Justifying Your CRM Investment

By Carole Lane

What are the four major tools used to develop CRM economic justifications? According to Beth Eisenfeld, analyst for the Gartner Group, the major tools clients use to support their CRM economics are TCO, benefit calculations, the project work plan and ROI (including break-even analyses).

The TCO Model: The Total Cost of Ownership (TCO) model views costs over time for a CRM project holistically across the enterprise. It includes people, process and technology costs and is a fundamental decision support-system tool.

[Additional information about TCO models and approaches, provided by Compaq, can be found at http://www5.compaq.com/tco/models.html.]

Benefit Calculations: According to Eisenfeld, many project managers are unclear about calculating benefits. She recommends beginning with pertinent data (i.e., turnover rates, head count, training costs, operating revenue and contribution) from sales, operations, human resources, training, public relations, finance, marketing and customer service, and support (CSS). Some enterprises have used Activity-Based Management (ABM) frameworks to assign fully loaded costs to activities performed within sales, marketing and CSS. When determining the costs and benefits for each of these items, get a consensus from each functional and departmental champion, as well as from the CFO.

Project Work Plan: Eisenfeld explains that the application domains of CRM (including technology-enabled selling, technology-enabled market, and customer service and support) require unique individual work plans with specific phases, activities and tasks. Break down work plans into manageable components (e.g., project management, business process design, application design, information management, infrastructure and change management). Align each domain plan with the overall CRM vision, business process and infrastructure plan, which details execution of the strategies, tactics, process, skills and technology. Tie each project work plan to the costs and benefits.

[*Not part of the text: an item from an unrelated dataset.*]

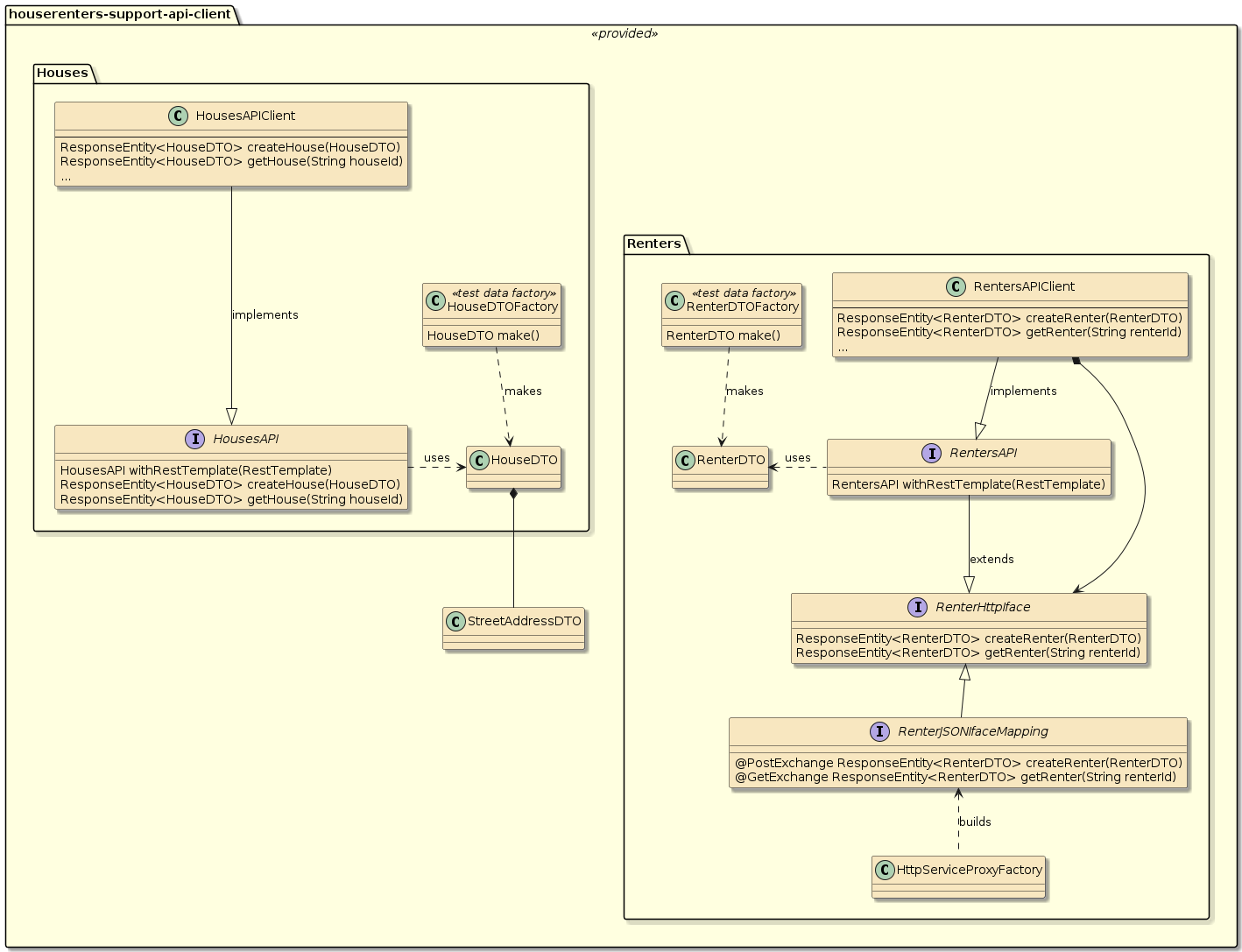The image size is (1242, 952).
Task: Click the 'builds' relationship label
Action: tap(975, 822)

ROI: Return on Investment (including break-even analyses) is a financial analysis of how a project affects an enterprise’s financial statement. To fully appreciate the ROI expected as a result of CRM, Eisenfeld recommends completing a full business-case analysis prior to undertaking any initiative. Focus on understanding the total costs, as well as benefits, of undertaking a CRM initiative and the factors that may affect the achievement of the expected return.

[An example and additional details about calculating CRM ROI, based on Lucent Technologies’ CRM Central 2000 platform, can be found in the CRM ROI Calculator User’s Guide at http://www.brsilver.com.]

The bottom line, according to Eisenfeld: prior to making CRM investments, successful enterprises need to develop a measurement system that captures the information necessary for calculating costs and benefits. Use these measurement systems to recalculate costs and benefits during pilots, rollouts and throughout ongoing life-cycle support for CRM implementation.